As a result of the economies of scale that are made feasible by cloud computing, a rising number of enterprises are deciding to install their applications in data centres that are hosted in the cloud [27]. Scheduling all incoming jobs while adhering to the service delay bound is difficult for a private cloud [28]. Visuwasam and L. Maria Michael [29] developed a method for the scheduling of work that maximises the profit of a private cloud while retaining the associated latency limitation. This scheduling issue was created and resolved using a heuristic approach. Based on application requirements, Devi. K et al. [30] proposed a way to optimise data centre resources and enable cloud computing.
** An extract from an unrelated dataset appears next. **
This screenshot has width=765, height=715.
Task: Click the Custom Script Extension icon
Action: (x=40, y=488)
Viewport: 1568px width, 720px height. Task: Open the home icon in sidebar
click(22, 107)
A. Sermakani [31] put out an idea for a method of load balancing and scheduling that ignored the sizes of individual jobs. The author took into account the server’s refresh times when processing queries. Balachander, K. [32] introduced task scheduling that takes bandwidth into account as a resource. The development of a nonlinear programming paradigm has made resource allocation between tasks possible. Priority-based job scheduling for cloud computing was proposed by Praveen D. S. [33]. When making judgments, a multiplicity of characteristics and features are evaluated. The primary focus of Subramani, Neelakandan, and their colleagues’ work [34] is task scheduling that takes numerous restrictions into consideration. Due to the current state of the art, the authors of this study are inspired to continue their investigation into the scheduling of tasks and the allocation of resources.

3. Proposed system

3.1. Job scheduling in cloud computing

There are numerous sites from which you can access the cloud resources. They won’t be put in the same location. There may be numerous tasks associated with the user-supplied query, and each job may require its own set of resources to run. The task scheduler assigns jobs to the appropriate resources. Fig 1 depicts the cloud-based job scheduling architecture.
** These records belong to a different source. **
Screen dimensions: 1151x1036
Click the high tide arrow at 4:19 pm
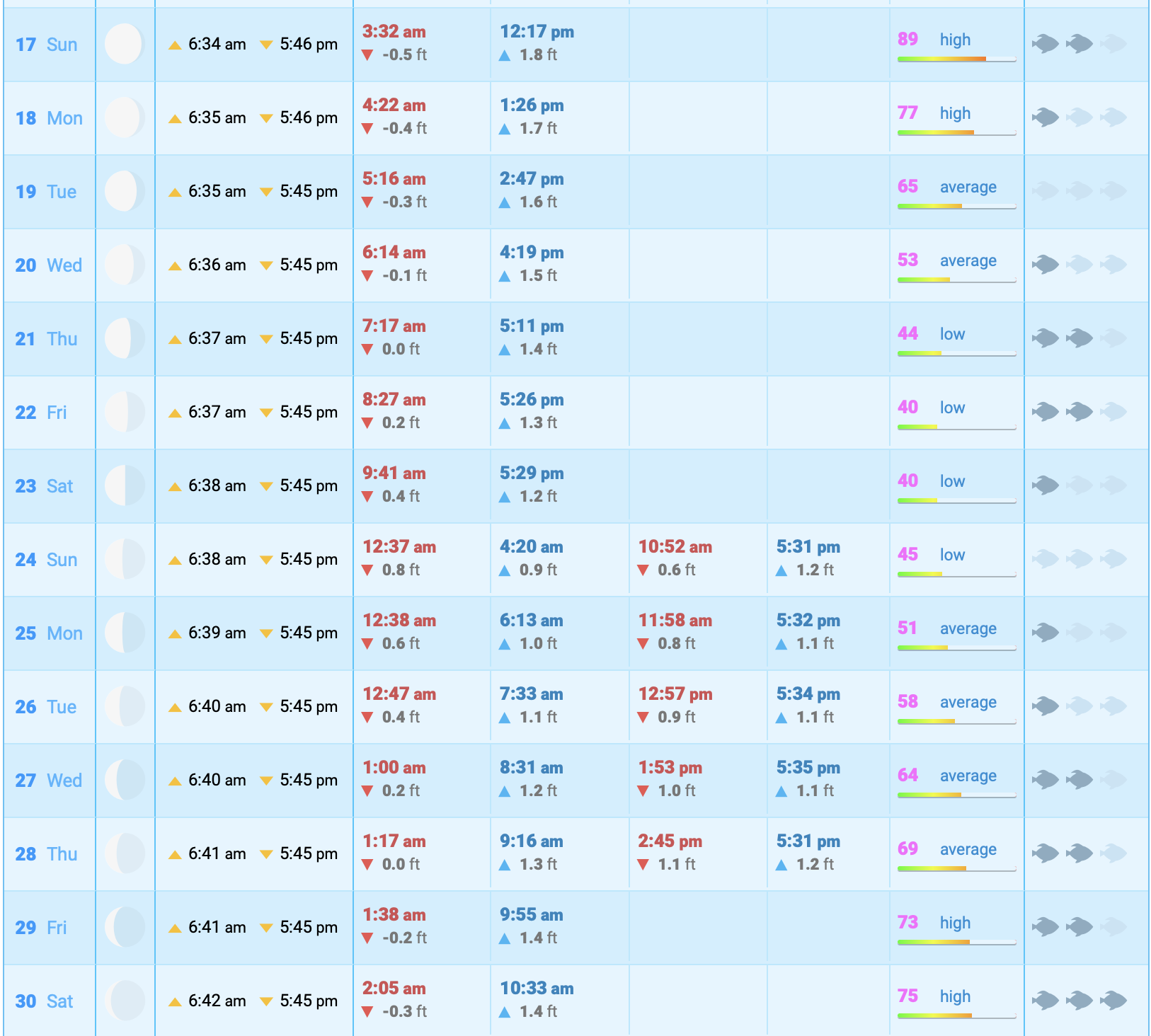505,276
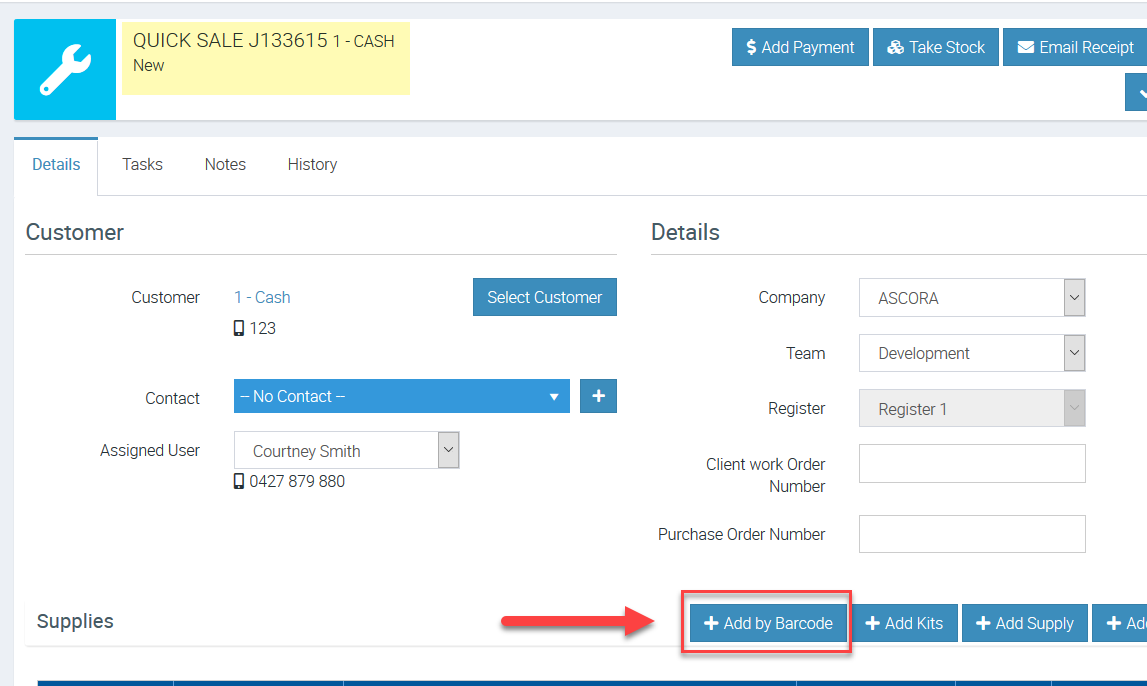
Task: Open the Assigned User dropdown
Action: click(346, 451)
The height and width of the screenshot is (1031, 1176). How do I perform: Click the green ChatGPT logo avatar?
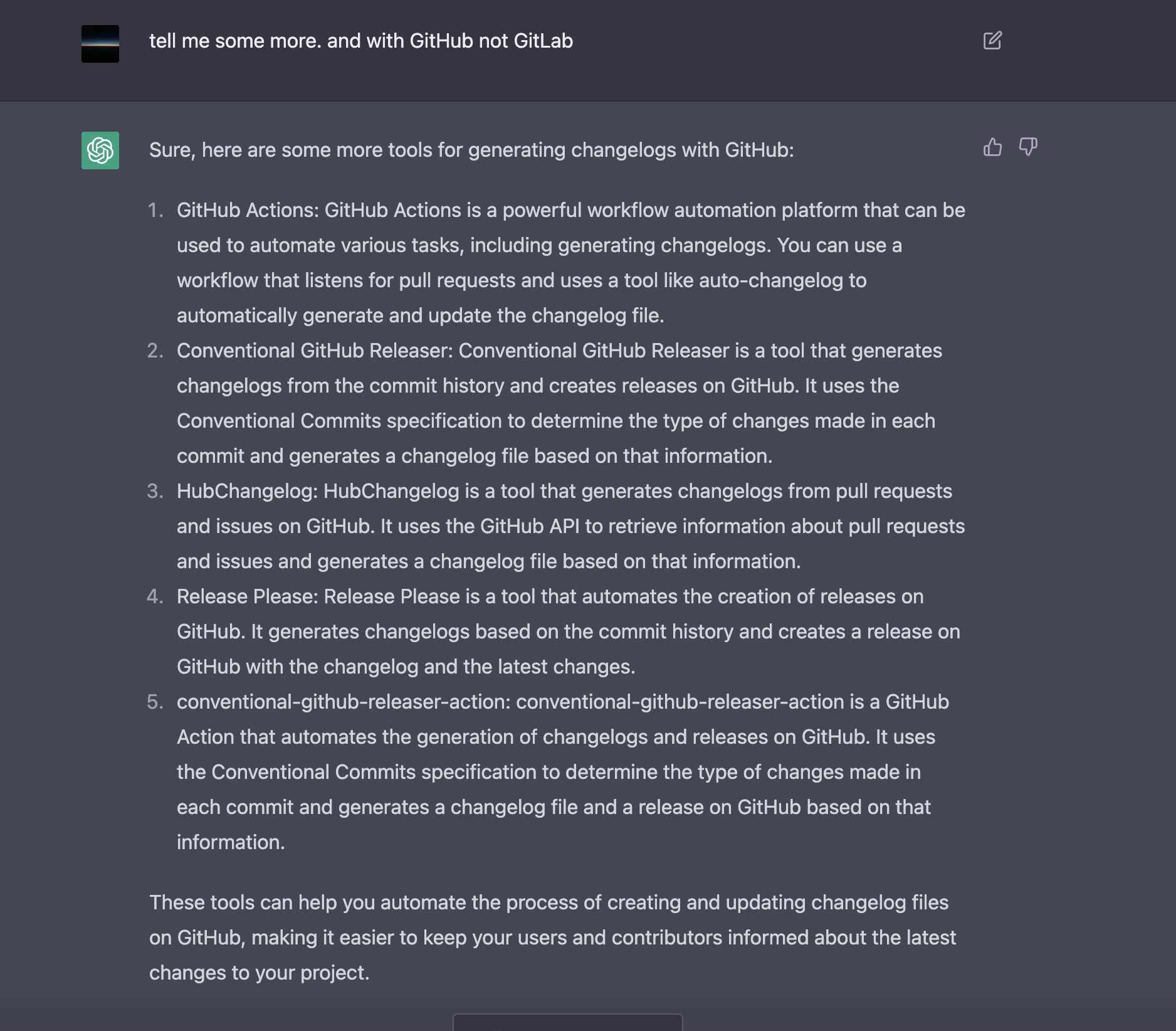click(100, 151)
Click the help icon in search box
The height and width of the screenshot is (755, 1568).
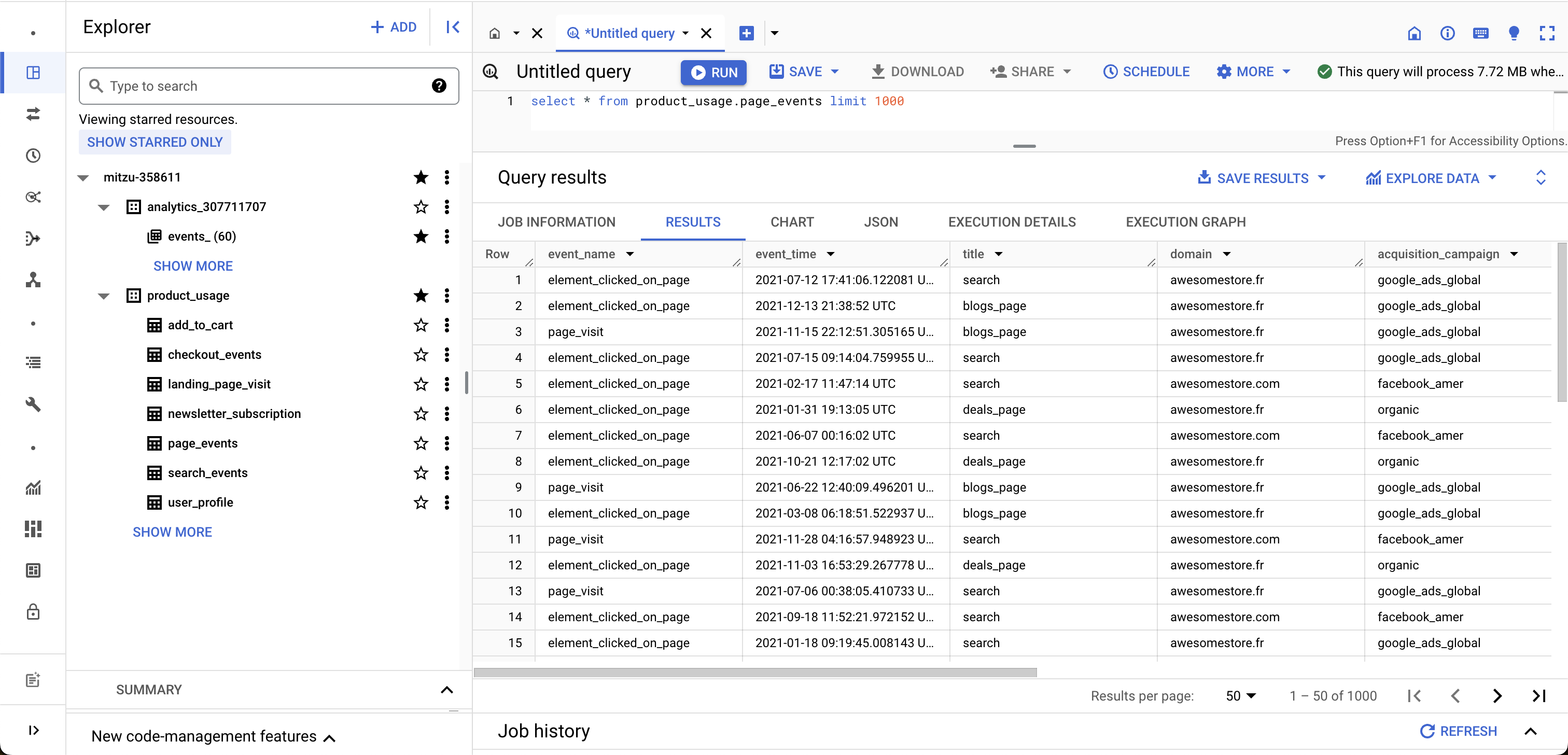(x=439, y=86)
In Fig 1, "U1, U2,… UN" represents the users, "W1, W2,… WN" represents the works or queries supplied by the users, "J1, J2,… JM" represents the tasks required to complete each work or query, and "R1, R2,… RP" represents the resources required to complete each work or query. Consider the following illustration: During the completion of a task, a user conducts a search that may include many occupations. Each task will be accomplished with a unique set of resources. The resources could be stored anywhere in the cloud. The job scheduler must assign the task to the right resource. An effective technique is required to correctly schedule jobs in a cloud computing environment. For scheduling cloud-based workloads, a novel resource searching and allocation method is proposed and is depicted in Fig 2. The Efficient Hybrid Job Scheduling Optimization (EHJSO) algorithm generates preliminary solutions based on user-supplied queries. The Cuckoo Search Optimization (CSO) and Grey Wolf Job Optimization (GWO) algorithms are then used to evaluate each solution, and the EHJSO algorithm obtains the best solutions from the CSO and GWO algorithms. The final optimal solution is utilised to schedule jobs after EHJSO performs search and find the optimal resource which are suitable to execute the given task.
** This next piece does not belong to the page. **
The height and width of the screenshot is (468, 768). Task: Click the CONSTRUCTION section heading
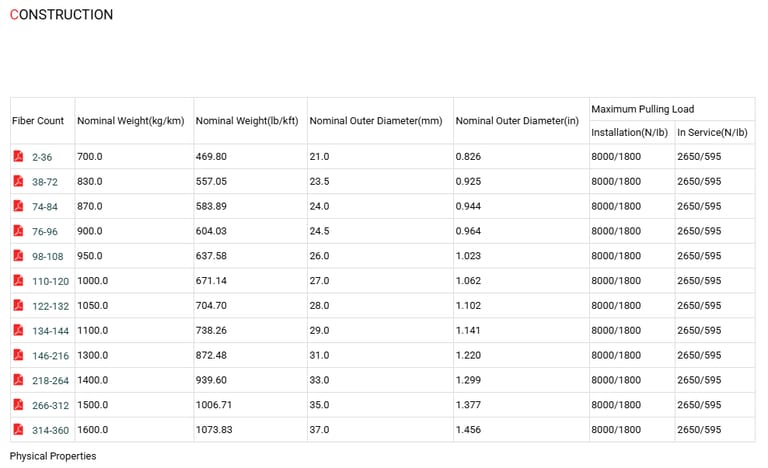pos(61,15)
In the part that follows, we will discuss the hybrid strategy that was developed in order to successfully plan jobs in an environment based on cloud computing. Fig 2 depicts the many actions that should be taken in order to implement the proposed plan.

As shown in Fig 2, the user-supplied queries are initially used to develop preliminary solutions for the hybrid EHJSO algorithm. The best EHJSO solutions are then sent to the algorithms Cuckoo Search Optimization (CSO) and Grey Wolf Job Optimization (GWO). The jobs are scheduled according to the optimal solution determined by the Cuckoo Search Optimization (CSO) and Grey Wolf Job Optimization (GWO) algorithms.

3.1.1. Preliminary solutions.

Based on the user’s inquiries, the initial solutions for processing the hybrid EHJSO algorithm are generated. The user submits a query to finish a task, and the task is completed in accordance with the user’s specifications. Numerous jobs will be executed by the query, each of which will use a different set of resources. It should be recognised that not every resource can complete every task at once. Although different resources can complete the same task, their efficiency and effectiveness will differ. The execution time and resource quality for a sample of jobs are shown in Table 1.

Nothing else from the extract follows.